The attack on Salman Rushdie is an attack on a global community of writers and readers

The freedom of expression and imagination that the novelist has bravely championed for so long is under renewed assault.

By Soumya Bhattacharya

The trouble with writing about the barbaric, numbing stabbing of Salman Rushdie is that, at this point, we know so little about this horrific incident. The whodunnit has been resolved. We have no idea of the whydidit.

What we do know so far is the following: Rushdie was stabbed on stage prior to delivering a talk at the Chautauqua Institution in western New York state. The attacker is a 24-year-old from New Jersey named Hadi Matar. He is in police custody and has been charged with attempted murder.

Rushdie was on a ventilator. He was unable to speak. The nerves of one of his arms have been severed. His kidney is damaged. He may lose one eye. The rest is in the realm of speculation.

Was Matar a lone wolf?
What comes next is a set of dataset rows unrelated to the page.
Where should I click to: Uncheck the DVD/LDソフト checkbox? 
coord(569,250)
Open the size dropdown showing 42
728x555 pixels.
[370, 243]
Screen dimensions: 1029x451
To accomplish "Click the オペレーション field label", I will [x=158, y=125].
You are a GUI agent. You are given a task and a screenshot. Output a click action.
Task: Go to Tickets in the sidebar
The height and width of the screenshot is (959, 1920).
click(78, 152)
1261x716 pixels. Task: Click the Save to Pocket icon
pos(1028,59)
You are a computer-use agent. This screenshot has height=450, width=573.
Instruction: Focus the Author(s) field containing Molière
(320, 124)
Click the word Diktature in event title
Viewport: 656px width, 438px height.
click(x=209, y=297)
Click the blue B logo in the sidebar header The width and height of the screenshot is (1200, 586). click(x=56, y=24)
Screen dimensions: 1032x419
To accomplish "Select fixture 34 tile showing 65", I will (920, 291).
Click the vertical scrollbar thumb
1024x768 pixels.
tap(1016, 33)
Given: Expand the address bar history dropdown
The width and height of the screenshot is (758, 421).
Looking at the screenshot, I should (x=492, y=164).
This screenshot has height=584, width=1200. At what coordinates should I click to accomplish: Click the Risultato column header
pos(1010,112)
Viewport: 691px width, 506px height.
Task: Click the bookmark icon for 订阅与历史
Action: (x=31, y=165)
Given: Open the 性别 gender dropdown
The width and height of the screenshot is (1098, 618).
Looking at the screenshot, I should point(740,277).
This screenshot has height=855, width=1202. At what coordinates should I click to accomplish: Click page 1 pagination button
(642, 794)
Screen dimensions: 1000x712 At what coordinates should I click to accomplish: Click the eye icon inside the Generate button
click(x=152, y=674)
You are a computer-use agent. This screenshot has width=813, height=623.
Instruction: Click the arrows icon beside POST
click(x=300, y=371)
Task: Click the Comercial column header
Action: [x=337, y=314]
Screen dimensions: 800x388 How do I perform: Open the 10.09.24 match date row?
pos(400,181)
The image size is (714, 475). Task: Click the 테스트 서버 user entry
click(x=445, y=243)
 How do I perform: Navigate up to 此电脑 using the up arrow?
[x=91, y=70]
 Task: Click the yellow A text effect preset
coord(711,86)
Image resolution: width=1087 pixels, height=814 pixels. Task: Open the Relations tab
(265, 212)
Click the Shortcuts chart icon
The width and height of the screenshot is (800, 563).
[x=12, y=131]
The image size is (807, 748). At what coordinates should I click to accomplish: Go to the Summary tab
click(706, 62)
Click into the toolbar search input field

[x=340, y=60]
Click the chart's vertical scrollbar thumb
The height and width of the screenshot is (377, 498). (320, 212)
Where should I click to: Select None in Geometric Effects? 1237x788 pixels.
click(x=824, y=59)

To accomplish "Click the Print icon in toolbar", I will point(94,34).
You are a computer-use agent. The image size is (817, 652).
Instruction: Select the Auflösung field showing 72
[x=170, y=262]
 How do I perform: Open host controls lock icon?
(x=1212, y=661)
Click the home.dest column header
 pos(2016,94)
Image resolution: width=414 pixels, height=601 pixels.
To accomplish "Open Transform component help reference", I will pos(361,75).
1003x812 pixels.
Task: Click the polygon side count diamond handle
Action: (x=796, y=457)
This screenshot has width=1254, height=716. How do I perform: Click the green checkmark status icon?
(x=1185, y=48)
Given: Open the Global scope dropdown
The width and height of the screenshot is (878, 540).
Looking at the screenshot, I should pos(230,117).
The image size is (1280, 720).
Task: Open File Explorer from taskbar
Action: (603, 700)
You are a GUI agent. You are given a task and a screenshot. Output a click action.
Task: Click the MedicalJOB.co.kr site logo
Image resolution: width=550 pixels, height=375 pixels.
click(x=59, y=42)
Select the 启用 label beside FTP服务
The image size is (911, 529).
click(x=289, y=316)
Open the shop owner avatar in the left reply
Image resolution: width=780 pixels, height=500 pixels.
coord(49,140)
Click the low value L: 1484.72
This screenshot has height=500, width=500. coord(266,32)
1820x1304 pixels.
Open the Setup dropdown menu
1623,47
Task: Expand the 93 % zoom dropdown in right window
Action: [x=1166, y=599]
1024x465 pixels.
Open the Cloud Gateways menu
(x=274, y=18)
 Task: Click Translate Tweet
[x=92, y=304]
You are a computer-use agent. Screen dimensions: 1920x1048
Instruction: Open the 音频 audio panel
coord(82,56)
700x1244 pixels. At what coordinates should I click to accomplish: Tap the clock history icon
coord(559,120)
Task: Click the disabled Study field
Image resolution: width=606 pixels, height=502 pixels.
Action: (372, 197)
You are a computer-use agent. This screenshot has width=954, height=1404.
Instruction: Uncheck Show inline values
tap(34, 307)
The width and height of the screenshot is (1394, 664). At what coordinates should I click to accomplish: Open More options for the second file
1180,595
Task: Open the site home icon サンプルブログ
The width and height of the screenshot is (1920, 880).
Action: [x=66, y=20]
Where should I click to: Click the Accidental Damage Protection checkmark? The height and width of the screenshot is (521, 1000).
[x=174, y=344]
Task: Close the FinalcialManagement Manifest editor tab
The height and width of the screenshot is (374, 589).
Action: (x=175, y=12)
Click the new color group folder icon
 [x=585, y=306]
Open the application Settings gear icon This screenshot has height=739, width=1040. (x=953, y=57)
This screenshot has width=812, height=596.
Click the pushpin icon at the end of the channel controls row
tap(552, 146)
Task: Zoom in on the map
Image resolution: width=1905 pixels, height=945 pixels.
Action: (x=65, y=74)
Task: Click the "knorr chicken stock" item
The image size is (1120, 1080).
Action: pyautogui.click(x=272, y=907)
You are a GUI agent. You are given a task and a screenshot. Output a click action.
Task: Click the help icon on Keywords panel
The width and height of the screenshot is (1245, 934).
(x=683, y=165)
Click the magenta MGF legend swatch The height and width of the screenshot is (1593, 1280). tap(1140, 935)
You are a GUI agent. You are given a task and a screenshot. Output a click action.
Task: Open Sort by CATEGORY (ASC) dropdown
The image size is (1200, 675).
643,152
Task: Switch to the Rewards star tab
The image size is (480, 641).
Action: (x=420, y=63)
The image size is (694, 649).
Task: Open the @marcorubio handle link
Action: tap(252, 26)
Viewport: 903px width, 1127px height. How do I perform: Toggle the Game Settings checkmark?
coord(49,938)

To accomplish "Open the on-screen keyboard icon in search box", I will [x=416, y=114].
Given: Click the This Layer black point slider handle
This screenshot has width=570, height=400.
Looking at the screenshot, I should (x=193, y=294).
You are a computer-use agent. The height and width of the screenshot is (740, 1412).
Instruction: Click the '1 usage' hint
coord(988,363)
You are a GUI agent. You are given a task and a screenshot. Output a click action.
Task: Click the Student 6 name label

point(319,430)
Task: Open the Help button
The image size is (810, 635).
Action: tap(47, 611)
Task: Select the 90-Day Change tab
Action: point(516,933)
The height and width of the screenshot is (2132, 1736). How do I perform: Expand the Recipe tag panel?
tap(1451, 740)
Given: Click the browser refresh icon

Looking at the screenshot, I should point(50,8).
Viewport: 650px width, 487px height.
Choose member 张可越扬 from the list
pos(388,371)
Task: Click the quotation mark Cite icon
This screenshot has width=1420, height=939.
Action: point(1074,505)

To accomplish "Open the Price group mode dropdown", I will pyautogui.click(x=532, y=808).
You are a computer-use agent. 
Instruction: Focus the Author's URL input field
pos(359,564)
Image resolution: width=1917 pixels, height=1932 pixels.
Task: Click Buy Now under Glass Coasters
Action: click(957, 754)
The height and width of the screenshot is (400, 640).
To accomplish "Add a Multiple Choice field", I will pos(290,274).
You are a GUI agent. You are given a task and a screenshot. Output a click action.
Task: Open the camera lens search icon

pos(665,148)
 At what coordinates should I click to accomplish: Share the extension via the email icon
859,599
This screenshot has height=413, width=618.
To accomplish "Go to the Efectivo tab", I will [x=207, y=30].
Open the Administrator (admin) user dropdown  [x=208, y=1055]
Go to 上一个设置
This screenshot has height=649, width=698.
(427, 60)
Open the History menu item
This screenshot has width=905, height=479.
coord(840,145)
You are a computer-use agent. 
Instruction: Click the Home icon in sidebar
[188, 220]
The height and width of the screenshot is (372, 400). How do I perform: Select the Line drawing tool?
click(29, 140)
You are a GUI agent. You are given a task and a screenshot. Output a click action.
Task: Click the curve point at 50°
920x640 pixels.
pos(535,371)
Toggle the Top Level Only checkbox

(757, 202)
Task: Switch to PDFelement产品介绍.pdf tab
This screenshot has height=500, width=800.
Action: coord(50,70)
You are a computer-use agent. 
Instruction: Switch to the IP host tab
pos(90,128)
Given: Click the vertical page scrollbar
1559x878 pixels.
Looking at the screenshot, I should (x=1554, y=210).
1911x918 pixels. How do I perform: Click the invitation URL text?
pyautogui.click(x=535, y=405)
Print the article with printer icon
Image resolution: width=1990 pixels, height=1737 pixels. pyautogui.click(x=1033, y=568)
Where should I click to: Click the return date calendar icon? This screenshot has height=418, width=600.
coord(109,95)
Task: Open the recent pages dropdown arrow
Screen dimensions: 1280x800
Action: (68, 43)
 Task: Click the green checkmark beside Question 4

Or was this part of a larger conspiracy? Does this have anything to do with the $3m bounty placed on Rushdie’s head in February 1989 by the late Ayatollah Ruhollah Khomeini, the former supreme leader of Iran, following the publication of The Satanic Verses, a novel many Muslims felt mocked Islam and the Prophet? Matar was not even born when the book was published. What might that mean? Can hate be this resilient, be this self-propagating? Or is the life of a book this long?

We do know something else for certain. This attack on Rushdie is an attack on the freedom of expression and imagination that the writer has bravely, determinedly, at huge personal cost, championed for so long. It is an attack on an ethos, a belief system, a way of life. It is an attack on the global community of readers and writers.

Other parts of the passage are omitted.